Pamela Jahn: Herr Schleinzer, Rose sagt im Film: „In der Hose steckt mehr Freiheit und ist ja doch nur ein Stückchen Stoff, also bin ich in die Hose.“ Kleiden Sie sich heute mit einem anderen Bewusstsein als vor diesem Projekt?
Markus Schleinzer: Ja, in der Tat. Die Beiläufigkeit dieses Kleidungsstücks hat sich für mich gänzlich aufgelöst. Ich kann der Hose heute nicht mehr mit der gleichen Naivität begegnen wie früher. Das liegt nicht nur an ROSE, sondern insgesamt an meiner Recherche zu dem Thema, in der ich mich weit über den europäischen Raum hinausbewegt und viel gelesen habe, etwa zu den Mädchen in Afghanistan, die in ihrer frühen Kindheit eine kurze Zeitspanne bekommen, in der sie als Knaben verkleidet gleichberechtigt Fußball spielen dürfen. Oder denken Sie an die Burrneshës in der Balkan-Region, die innerhalb ihrer Familien aus den verschiedensten Gründen eine männliche Identität annehmen, um den strengen patriarchalischen Zwängen zu entkommen und mehr Rechte zu erlangen.

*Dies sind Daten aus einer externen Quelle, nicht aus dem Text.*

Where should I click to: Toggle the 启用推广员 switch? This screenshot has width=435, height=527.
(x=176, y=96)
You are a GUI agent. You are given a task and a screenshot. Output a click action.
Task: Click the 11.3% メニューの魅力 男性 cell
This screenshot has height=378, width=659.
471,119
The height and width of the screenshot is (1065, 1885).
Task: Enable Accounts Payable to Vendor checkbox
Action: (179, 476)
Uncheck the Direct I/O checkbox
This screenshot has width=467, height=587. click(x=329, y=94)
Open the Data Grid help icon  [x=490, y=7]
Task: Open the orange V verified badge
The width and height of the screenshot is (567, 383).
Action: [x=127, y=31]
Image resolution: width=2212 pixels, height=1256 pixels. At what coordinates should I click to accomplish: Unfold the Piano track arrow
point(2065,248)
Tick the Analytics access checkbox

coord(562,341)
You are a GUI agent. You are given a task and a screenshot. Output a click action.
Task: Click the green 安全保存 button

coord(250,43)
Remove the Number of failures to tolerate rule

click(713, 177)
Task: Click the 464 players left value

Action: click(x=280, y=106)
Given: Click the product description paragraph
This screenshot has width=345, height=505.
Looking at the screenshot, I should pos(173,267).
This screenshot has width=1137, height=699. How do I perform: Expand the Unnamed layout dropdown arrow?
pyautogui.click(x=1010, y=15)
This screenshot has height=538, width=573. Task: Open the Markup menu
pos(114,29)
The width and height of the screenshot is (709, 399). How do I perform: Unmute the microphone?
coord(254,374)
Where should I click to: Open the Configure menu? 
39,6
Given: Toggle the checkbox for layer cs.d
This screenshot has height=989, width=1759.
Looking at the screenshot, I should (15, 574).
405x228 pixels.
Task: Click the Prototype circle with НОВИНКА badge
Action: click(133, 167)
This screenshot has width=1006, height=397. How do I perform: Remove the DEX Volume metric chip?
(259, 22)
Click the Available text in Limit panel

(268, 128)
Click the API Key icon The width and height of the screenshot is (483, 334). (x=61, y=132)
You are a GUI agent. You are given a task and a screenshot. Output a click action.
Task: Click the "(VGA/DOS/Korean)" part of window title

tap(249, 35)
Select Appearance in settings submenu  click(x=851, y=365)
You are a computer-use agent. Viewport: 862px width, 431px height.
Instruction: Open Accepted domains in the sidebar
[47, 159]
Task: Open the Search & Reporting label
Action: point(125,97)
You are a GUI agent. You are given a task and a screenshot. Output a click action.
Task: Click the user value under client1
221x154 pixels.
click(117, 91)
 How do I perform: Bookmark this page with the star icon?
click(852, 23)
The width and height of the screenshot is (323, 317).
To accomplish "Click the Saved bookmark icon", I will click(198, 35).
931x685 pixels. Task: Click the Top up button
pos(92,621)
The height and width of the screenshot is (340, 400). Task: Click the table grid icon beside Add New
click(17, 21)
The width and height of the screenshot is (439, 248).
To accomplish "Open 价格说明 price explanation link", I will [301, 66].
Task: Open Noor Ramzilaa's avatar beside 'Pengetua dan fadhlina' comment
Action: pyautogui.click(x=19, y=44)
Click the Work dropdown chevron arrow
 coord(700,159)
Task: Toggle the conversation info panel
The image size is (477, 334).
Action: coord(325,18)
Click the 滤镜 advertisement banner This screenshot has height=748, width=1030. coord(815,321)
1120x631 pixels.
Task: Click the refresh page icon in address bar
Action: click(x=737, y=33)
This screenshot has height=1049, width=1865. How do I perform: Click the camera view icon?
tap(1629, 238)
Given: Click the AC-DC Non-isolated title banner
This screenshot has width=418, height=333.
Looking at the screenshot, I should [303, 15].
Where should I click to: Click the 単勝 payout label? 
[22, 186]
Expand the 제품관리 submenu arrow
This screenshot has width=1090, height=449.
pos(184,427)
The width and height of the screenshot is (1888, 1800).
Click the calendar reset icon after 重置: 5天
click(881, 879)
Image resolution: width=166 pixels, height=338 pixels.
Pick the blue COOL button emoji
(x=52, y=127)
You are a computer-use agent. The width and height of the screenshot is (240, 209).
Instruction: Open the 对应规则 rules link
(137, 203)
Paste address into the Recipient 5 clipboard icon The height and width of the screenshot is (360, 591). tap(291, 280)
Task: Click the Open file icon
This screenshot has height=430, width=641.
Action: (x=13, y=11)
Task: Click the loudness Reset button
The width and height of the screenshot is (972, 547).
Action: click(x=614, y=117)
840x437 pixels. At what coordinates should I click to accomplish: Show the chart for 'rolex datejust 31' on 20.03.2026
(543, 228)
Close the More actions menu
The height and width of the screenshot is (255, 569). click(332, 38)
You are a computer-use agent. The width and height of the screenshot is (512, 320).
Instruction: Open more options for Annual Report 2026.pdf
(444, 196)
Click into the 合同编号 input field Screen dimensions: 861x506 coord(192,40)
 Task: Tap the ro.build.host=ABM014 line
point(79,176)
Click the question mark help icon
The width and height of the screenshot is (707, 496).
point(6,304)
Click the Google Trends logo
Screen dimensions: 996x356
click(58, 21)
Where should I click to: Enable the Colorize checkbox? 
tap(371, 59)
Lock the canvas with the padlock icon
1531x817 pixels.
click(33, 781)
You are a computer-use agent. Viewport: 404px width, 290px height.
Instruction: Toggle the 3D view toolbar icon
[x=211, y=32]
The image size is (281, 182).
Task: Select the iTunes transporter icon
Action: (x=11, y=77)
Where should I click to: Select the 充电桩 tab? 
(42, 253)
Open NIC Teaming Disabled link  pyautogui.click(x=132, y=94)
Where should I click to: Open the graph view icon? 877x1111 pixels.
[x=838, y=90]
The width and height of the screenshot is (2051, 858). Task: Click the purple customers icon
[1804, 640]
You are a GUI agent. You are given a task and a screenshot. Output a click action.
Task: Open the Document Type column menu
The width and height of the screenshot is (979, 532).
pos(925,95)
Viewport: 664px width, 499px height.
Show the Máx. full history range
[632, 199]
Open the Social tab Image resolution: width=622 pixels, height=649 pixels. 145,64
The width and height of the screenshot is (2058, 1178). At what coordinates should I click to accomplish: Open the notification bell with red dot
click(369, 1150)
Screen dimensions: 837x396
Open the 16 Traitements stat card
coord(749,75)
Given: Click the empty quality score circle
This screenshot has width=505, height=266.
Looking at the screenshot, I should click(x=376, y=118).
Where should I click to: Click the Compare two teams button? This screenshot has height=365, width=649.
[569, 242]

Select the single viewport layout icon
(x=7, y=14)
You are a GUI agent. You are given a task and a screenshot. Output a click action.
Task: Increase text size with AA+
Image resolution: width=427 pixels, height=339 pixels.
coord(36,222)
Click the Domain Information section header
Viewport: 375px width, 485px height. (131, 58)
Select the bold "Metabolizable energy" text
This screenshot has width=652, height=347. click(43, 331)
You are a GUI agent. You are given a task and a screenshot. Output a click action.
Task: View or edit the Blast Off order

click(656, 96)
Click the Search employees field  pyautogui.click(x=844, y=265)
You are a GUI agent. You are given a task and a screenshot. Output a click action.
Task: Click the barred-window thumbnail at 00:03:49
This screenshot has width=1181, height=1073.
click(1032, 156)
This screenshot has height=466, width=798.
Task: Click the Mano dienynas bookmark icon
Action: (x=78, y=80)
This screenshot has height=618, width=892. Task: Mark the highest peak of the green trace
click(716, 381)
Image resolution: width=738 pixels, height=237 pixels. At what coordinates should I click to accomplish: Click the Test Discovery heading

Auch Rose, die im Dreißigjährigen Krieg die Identität eines gefallenen Soldaten annimmt, ist kein Einzelfall.
Das stimmt. Dazu muss man sagen, wir haben nicht nur Gerichtsakten der Frauen eingesehen, die man überführt hat, sondern ab und an ließen sich beim Militär Obduktionsberichte finden, die ergaben, dass hochrangierte Offiziere erst quasi posthum durch die Leichenwaschung oder die Arztbeschau enttarnt wurden.
Sind Sie zum besseren Verständnis Ihrer Hauptfigur auch mal in ein Kleid gestiegen?
Ich habe 2020 gemeinsam mit der Schauspielerin Salka Weber den Österreichischen Filmpreis moderiert, der zum zehnjährigen Jubiläum unter dem Motto "Gleichberechtigung in der Filmindustrie“ stand. Unsere Outfits an dem Abend haben wir thematisch angepasst: Ich trug ein von der Kostümbildnerin Veronika Albert entworfenes, herrlich grünes Abendkleid, meine Kollegin einen Vintage-Herrenanzug von Vivienne Westwood. In diesem Spiel mit Geschlechteridentitäten war meine Neugier bereits angelegt, denn die Hose ist nebst einem Bekleidungsbild natürlich immer auch ein Symbol und ein Mittel, um andere Menschen auszugrenzen, zu unterdrücken oder sie ihrer Freiheit zu berauben.